Special attention was paid to edge cases—what does the app look like when there’s no data yet? How does it guide new users without overwhelming them? We introduced helpful placeholder text, encouraging illustrations, and contextual hints that made onboarding feel personal rather than procedural.

By the end of this phase, the app not only looked beautiful—it told a story with every tap.

Wireframes

8. Interactive Prototype & Stakeholder Presentation

With a rich set of high-fidelity screens in place, we brought them to life through an interactive prototype in Figma. This clickable experience simulated core user flows—viewing balance trends, adding expenses, and exploring insights—allowing the client and stakeholders to experience the app firsthand.

We crafted the presentation not as a design review, but as a narrative walkthrough. We told the story of Light: where it began, what users needed, how design decisions supported those needs, and how the visual language communicated calm, control, and confidence.

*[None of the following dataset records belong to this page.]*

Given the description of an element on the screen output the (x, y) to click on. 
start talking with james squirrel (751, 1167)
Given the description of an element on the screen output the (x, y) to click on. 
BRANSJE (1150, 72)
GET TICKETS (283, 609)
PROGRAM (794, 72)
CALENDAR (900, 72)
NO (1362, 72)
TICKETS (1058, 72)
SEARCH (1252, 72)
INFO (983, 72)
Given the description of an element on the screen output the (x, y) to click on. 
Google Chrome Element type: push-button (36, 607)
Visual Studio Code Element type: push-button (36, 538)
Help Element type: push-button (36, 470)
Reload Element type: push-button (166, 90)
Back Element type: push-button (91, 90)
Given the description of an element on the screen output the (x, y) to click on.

This prototype was more than a deliverable—it became the centerpiece of the client’s investor pitch deck, showcasing not just what the product could do, but the experience it promised. The pitch was a success: the client raised $2.8M in funding, with the design and brand direction cited as major contributors to the product’s perceived value and future potential.

Interactive Prototype

Outcomes & Reflections

The Light mobile app design project not only met the client’s expectations—it laid a durable foundation for the product’s growth, development, and funding trajectory. By blending a thoughtful brand identity with a functionally robust and emotionally intelligent interface, we delivered far more than just a polished prototype.

Here’s what we achieved:

Final Deliverables

  • A complete, high-fidelity mobile app prototype
    Built in Figma with full interactivity, simulating core user flows across dashboard, expense tracking, and insights modules.
  • A flexible and scalable design system
    With atomic components, typography rules, spacing guidelines, and reusable UI elements optimized for both iOS and Android.
  • A cohesive brand identity
    Including logo design, color palette, typography, iconography, and illustration style—built to be easily extended across marketing and product touchpoints.
  • A refined UX narrative
    Grounded in real user journeys, emotional design principles, and research-backed decision-making.

💡 Key Takeaways

  • Design is not just decoration: From the logo to the dashboard layout, every element served a function—whether emotional, navigational, or motivational.
  • Brand and product must grow together: We treated branding and UX not as separate tasks, but as interconnected expressions of the same vision.
  • Rapid iteration yields clarity: Through consistent client feedback loops and user validation, we cut through ambiguity and ensured every decision had purpose.
  • Storytelling wins trust: Our final stakeholder presentation didn’t just show a UI—it told a story about how Light helps users take control, feel calmer, and make better financial decisions.

The Light app is now positioned to enter development with a clear direction and investor support. But more than that, it’s equipped with a design ethos that will serve users long after launch—one that respects their time, their mental energy, and their financial journeys.